Data extracts Start Marker

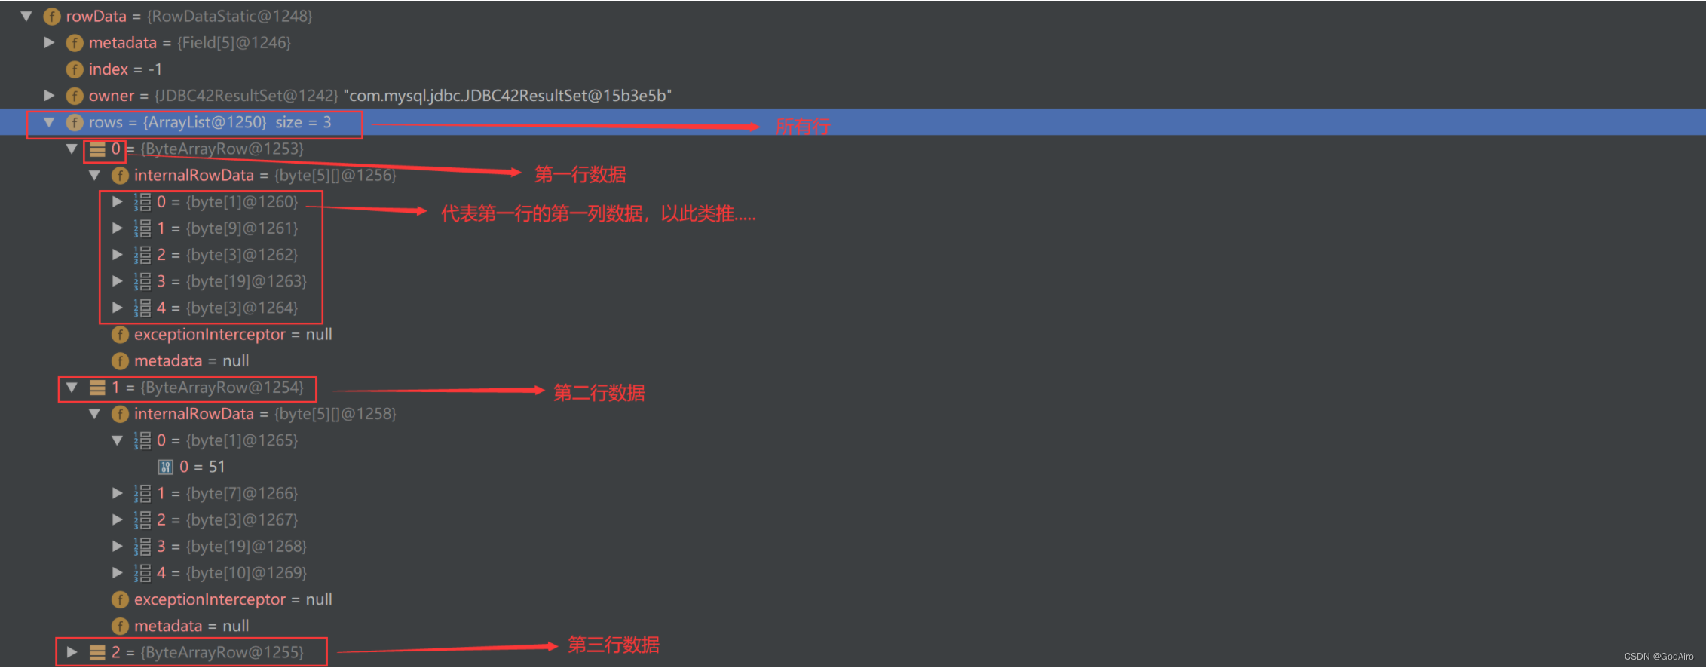1706x668 pixels.
Task: Click the f icon next to index variable
Action: pos(75,69)
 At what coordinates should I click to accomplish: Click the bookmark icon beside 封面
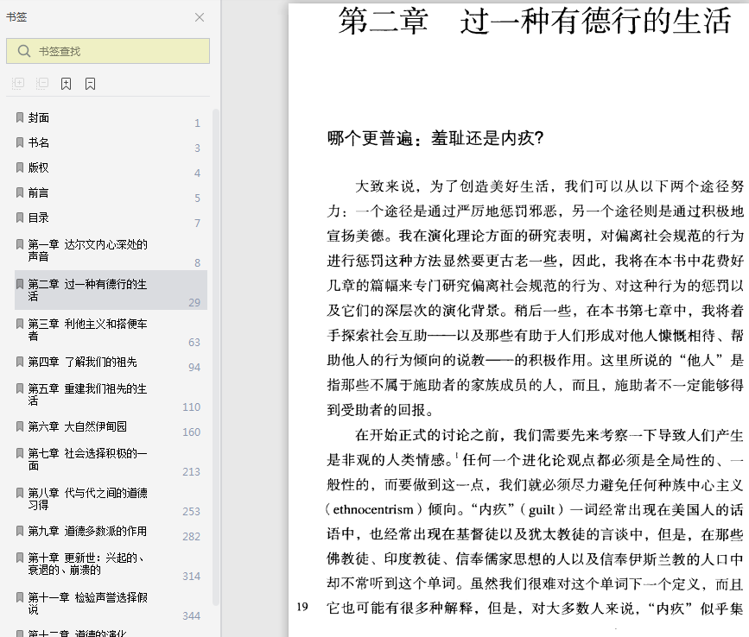[20, 117]
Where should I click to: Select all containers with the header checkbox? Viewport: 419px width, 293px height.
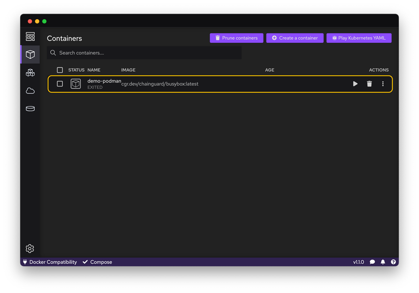[x=60, y=70]
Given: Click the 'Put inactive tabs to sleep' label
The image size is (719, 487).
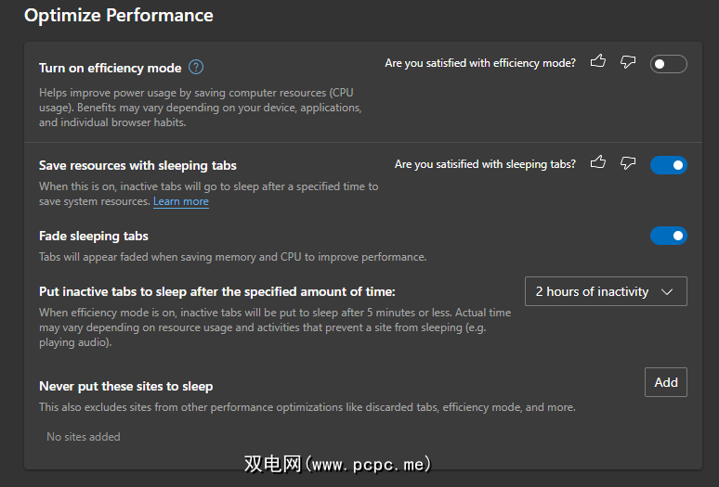Looking at the screenshot, I should [x=216, y=291].
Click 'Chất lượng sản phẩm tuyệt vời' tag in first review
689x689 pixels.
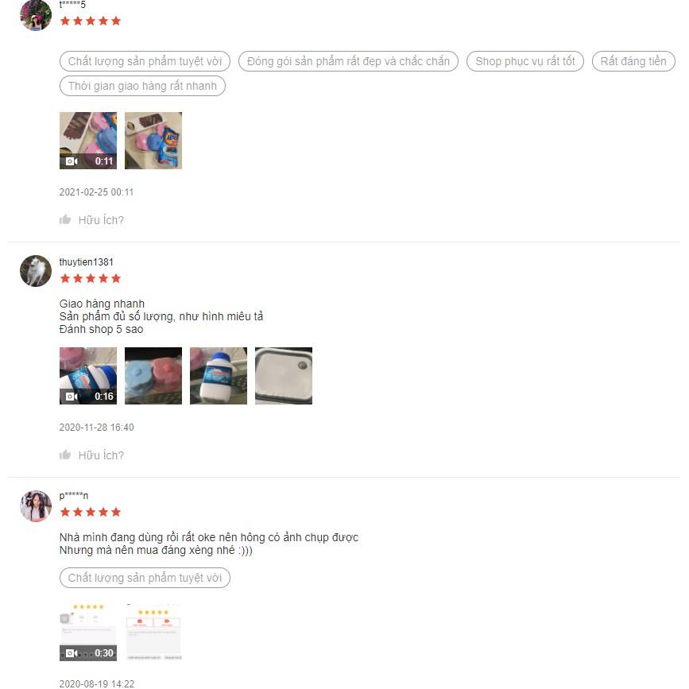(x=145, y=61)
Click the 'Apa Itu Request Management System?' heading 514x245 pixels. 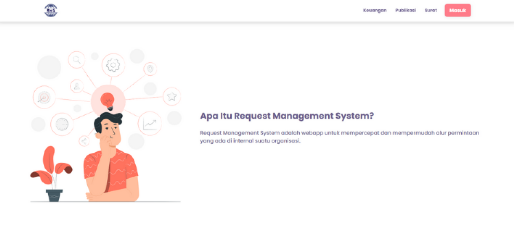287,116
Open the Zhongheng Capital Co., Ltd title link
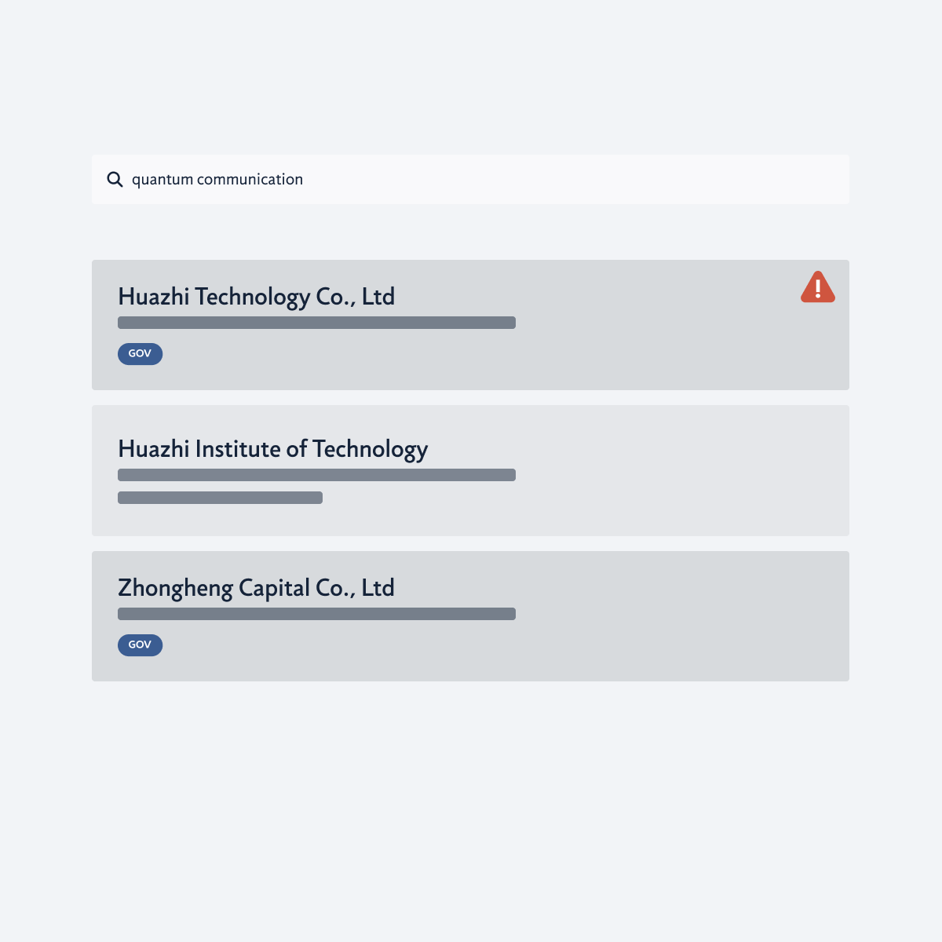 pyautogui.click(x=256, y=588)
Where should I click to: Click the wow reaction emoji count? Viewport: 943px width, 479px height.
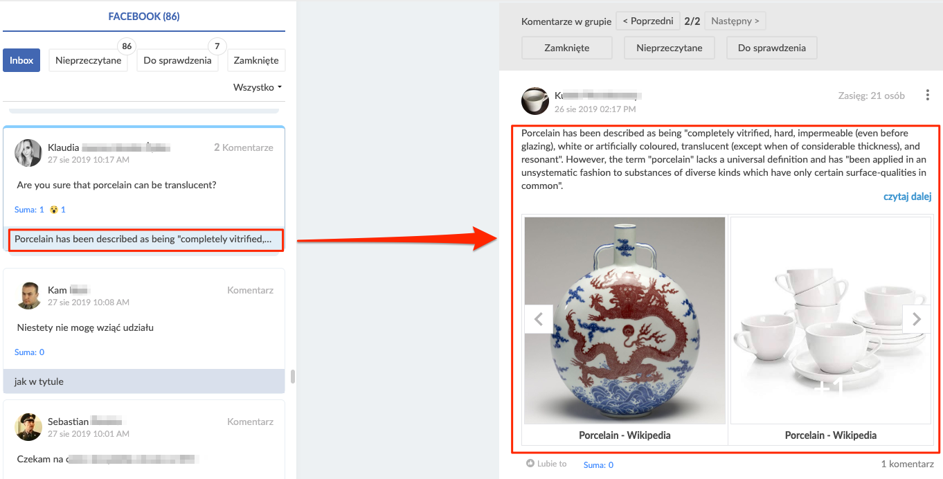pyautogui.click(x=57, y=209)
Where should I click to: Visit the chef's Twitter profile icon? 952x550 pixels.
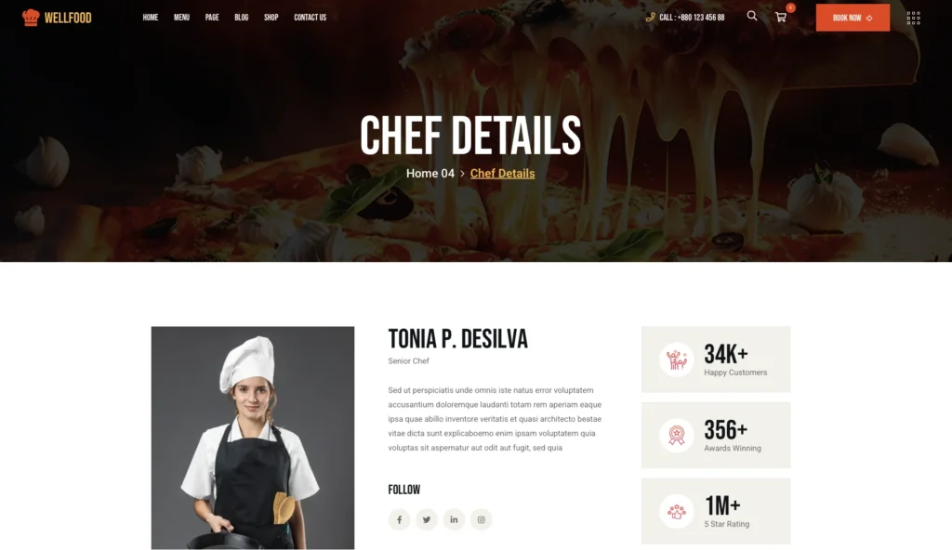point(426,519)
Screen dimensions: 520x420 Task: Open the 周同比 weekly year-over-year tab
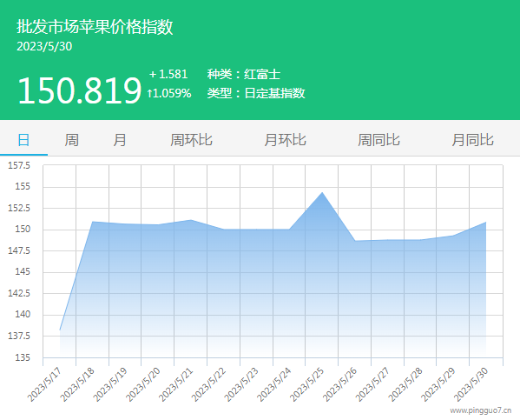[378, 140]
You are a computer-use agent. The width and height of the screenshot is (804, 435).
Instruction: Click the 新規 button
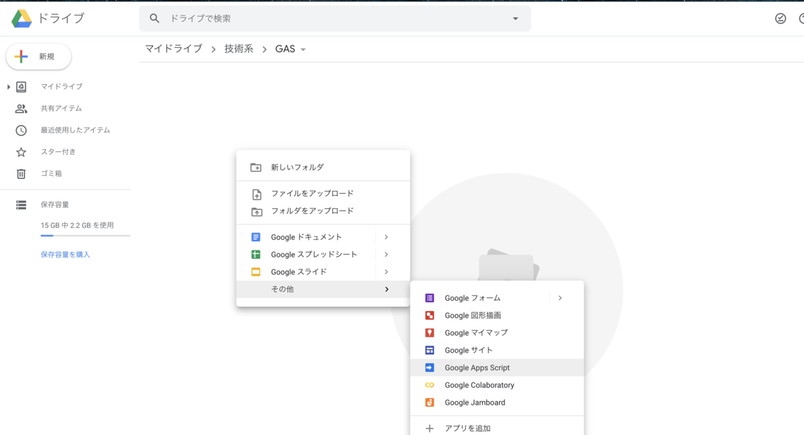click(x=39, y=57)
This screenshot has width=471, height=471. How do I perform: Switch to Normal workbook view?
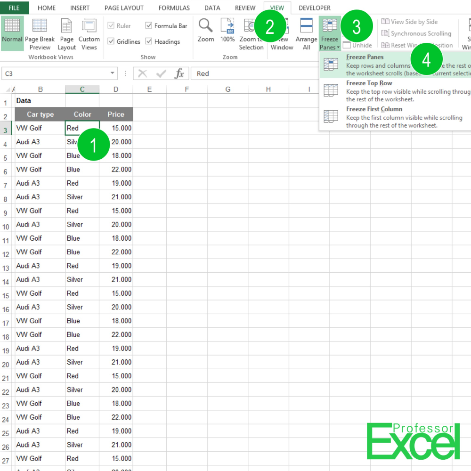(x=12, y=33)
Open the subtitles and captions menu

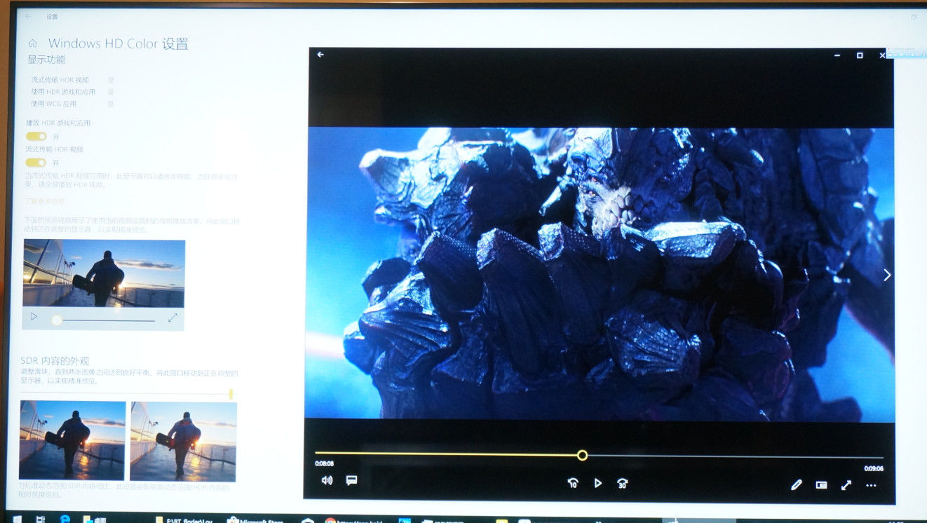(352, 480)
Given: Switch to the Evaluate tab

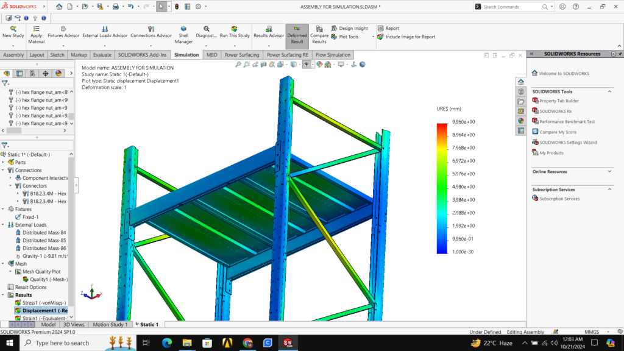Looking at the screenshot, I should pyautogui.click(x=102, y=55).
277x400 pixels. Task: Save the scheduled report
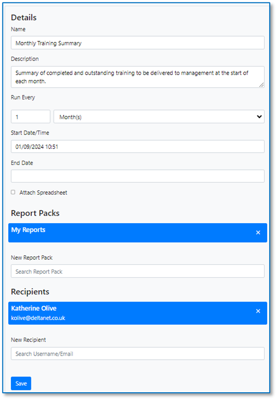(x=21, y=384)
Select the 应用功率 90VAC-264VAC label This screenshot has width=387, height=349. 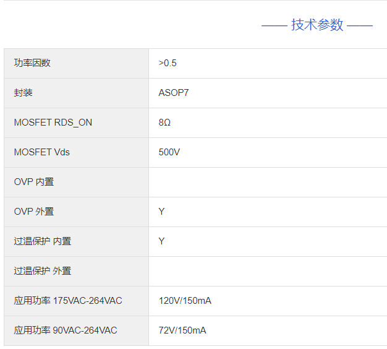[x=66, y=330]
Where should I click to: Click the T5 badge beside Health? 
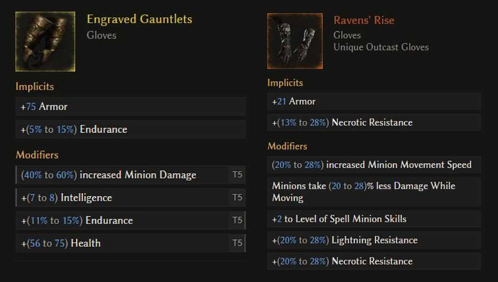pos(237,243)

Data extracts End Marker

Activity:
Start at the line above containing "At what coordinates" and stop at the line containing "Given: Click the": print those lines and everything between them exactly, but not the pictures.

Task answer:
 At what coordinates should I click to accomplish: Click the bookmark icon beside 封面
[20, 117]
Where should I click to: Select all containers with the header checkbox? Viewport: 419px width, 293px height.
[x=60, y=70]
Given: Click the 'Put inactive tabs to sleep' label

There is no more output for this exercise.